--- START ---

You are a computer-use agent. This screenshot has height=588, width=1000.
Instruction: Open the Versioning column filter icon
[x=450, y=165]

--- END ---
--- START ---

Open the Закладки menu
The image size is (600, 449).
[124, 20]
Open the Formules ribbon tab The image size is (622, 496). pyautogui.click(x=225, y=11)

--- END ---
--- START ---

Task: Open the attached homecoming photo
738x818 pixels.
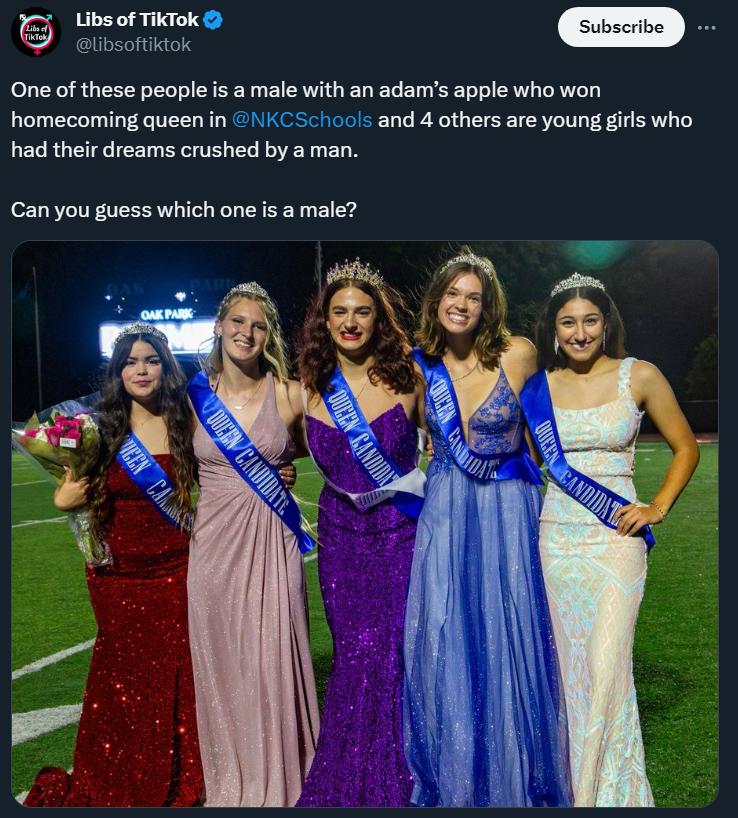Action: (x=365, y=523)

--- END ---

TASK STATEMENT:
Which lines above run from the one containing "The image size is (600, 449)." down to the one containing "Open the Formules"? Repeat exactly those, both ends included, and nothing else.

WRITTEN RESPONSE:
The image size is (600, 449).
[124, 20]
Open the Formules ribbon tab The image size is (622, 496). pyautogui.click(x=225, y=11)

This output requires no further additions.